• WHAT THIS TASK INVOLVES
From the records below, copy the lines that include "computer".

• MATERIALS PROVIDED
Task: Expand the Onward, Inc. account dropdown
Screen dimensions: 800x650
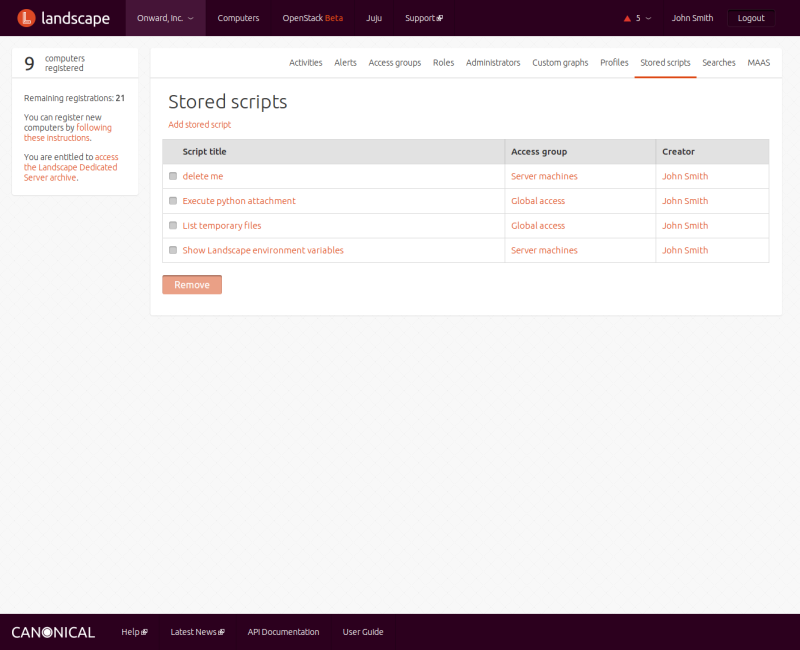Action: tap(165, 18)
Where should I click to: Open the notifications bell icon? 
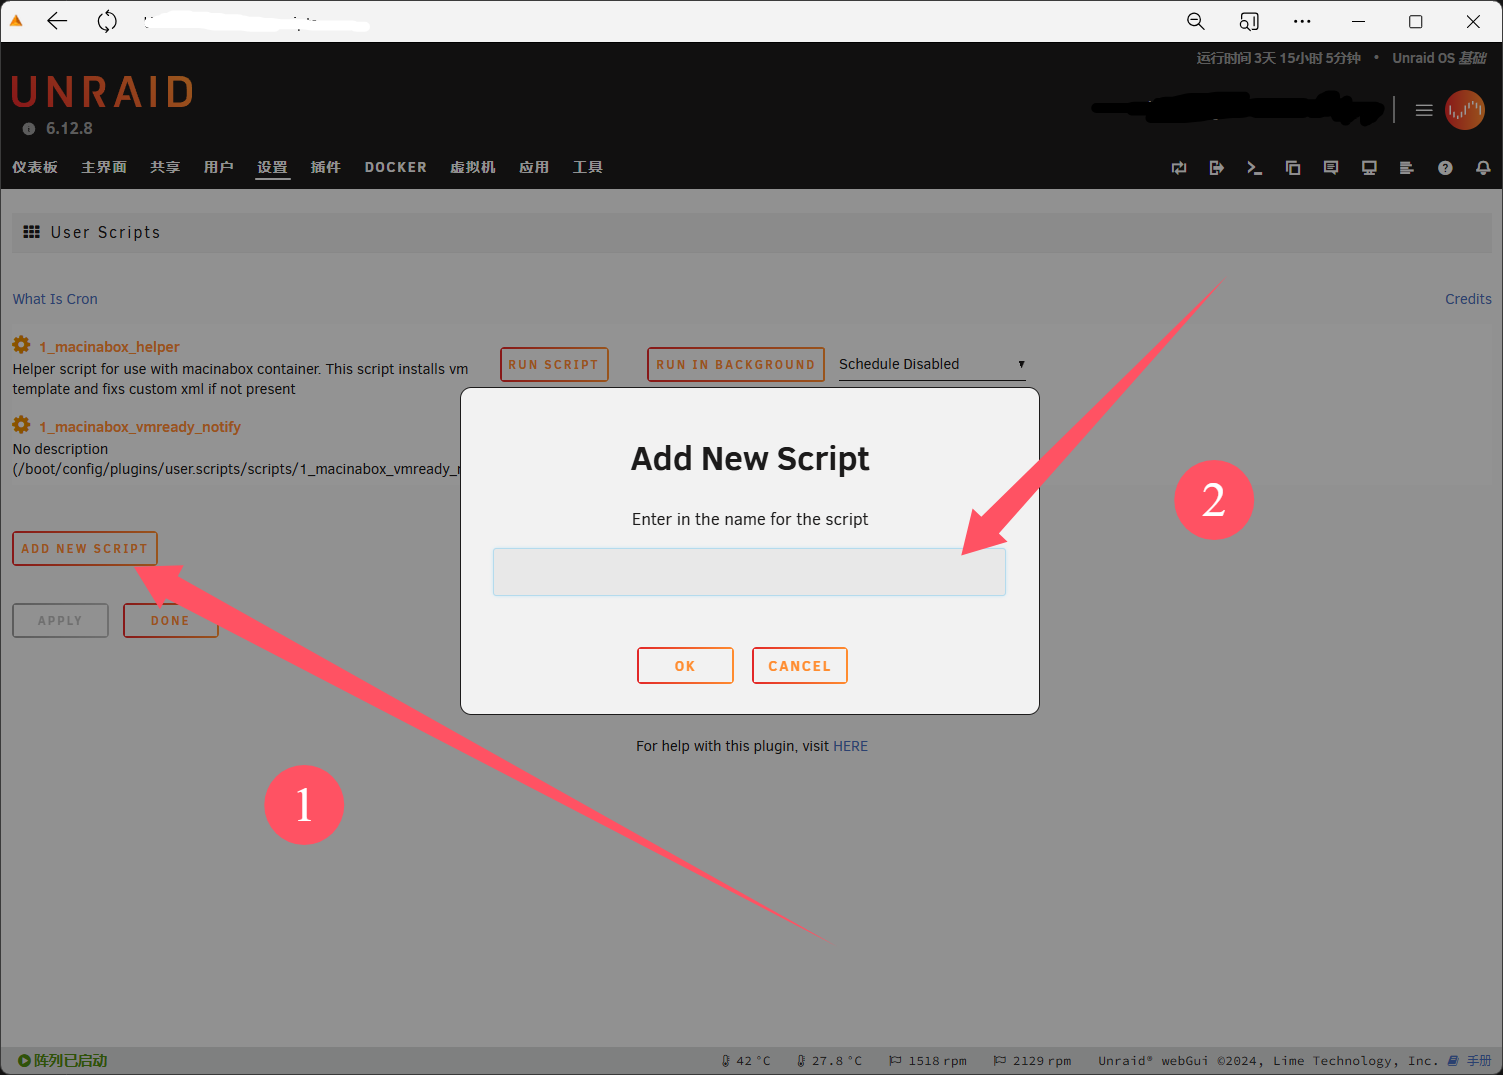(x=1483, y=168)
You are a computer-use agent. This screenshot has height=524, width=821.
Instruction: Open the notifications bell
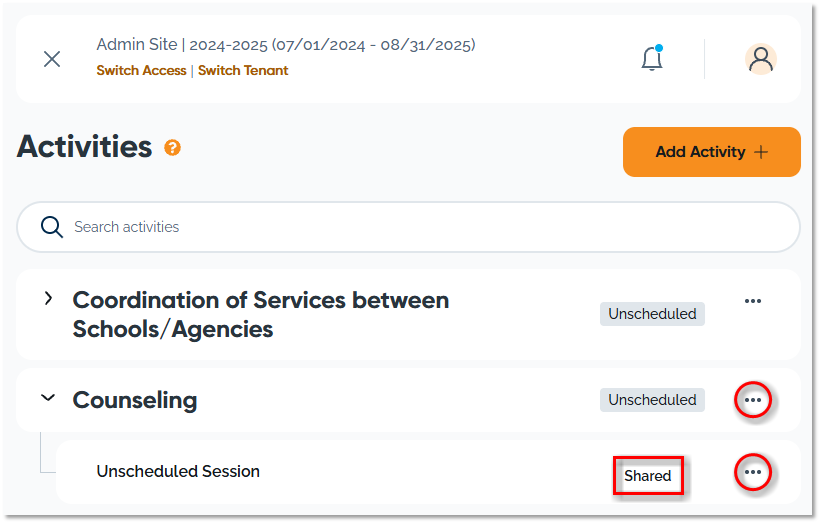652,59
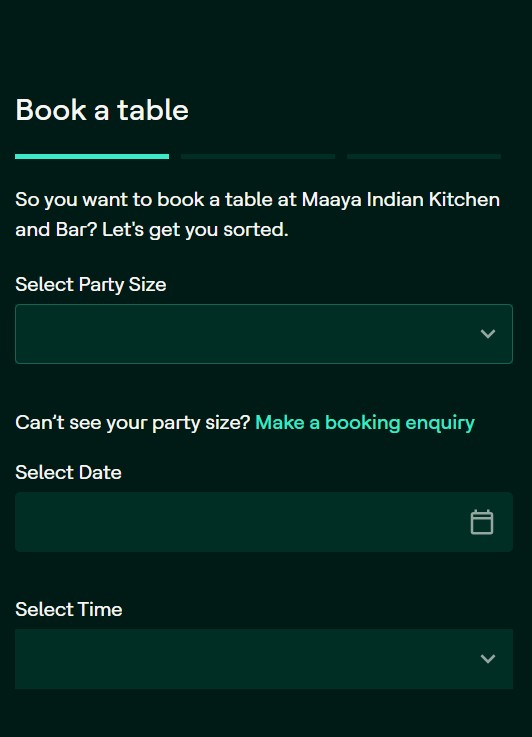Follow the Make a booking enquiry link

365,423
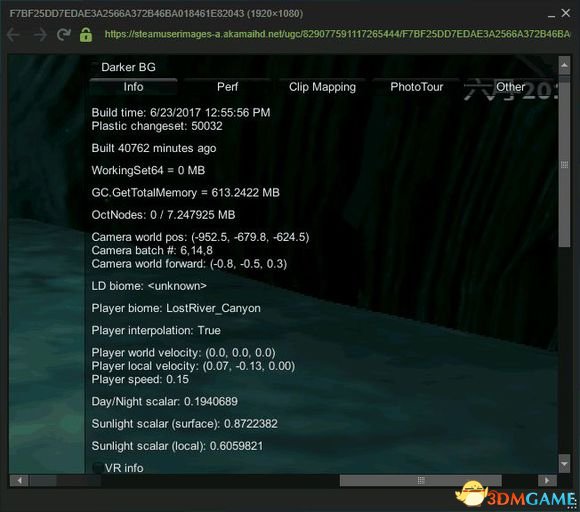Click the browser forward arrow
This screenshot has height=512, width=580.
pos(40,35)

...

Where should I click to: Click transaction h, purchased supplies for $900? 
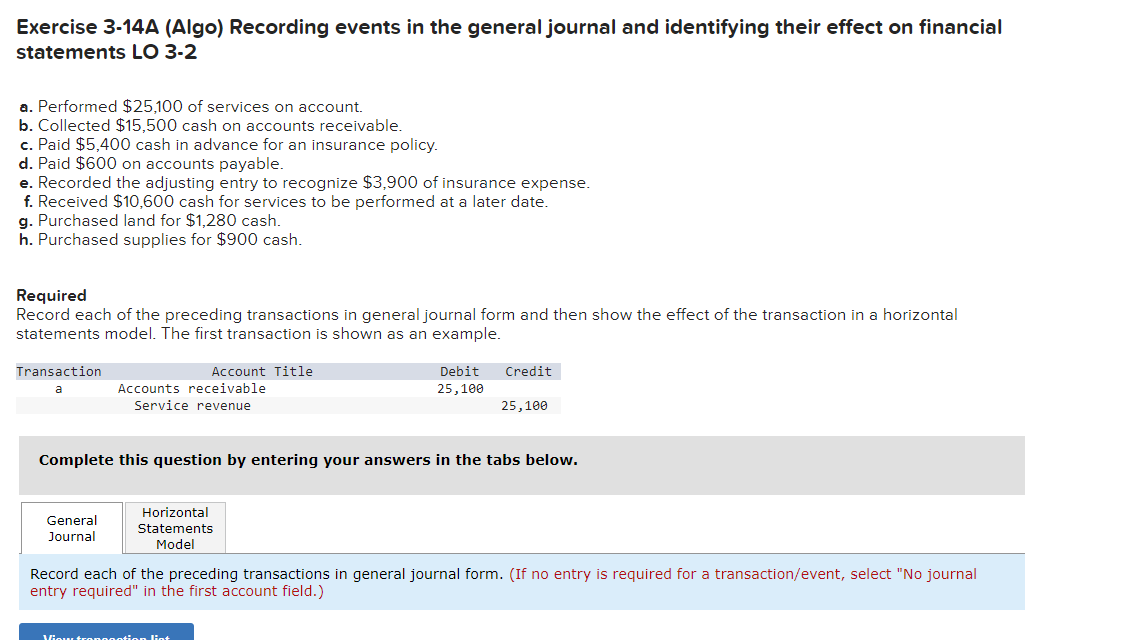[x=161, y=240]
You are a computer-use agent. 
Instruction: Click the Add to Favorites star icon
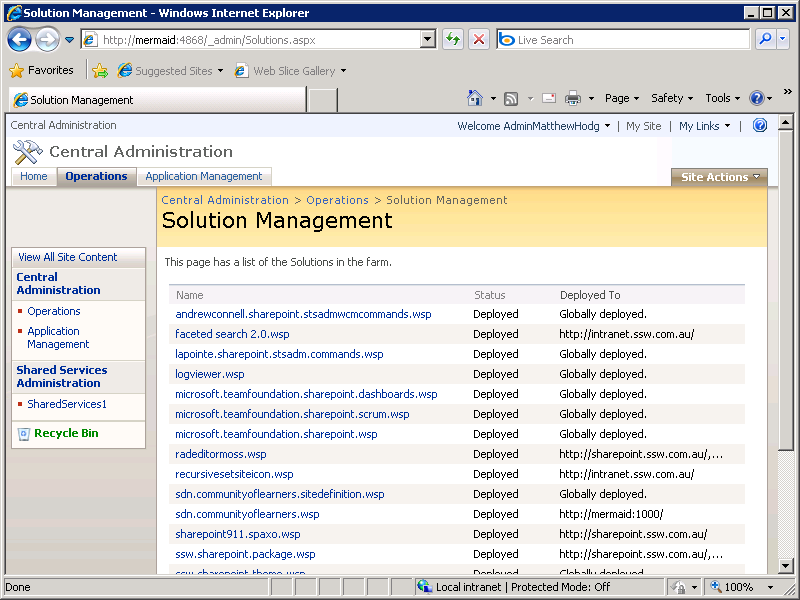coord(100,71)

--

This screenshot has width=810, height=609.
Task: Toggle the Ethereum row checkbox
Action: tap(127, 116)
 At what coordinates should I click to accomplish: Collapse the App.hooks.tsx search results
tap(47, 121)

• RESPONSE AREA
You are a computer-use agent. This screenshot has height=524, width=821.
You are a computer-use agent. 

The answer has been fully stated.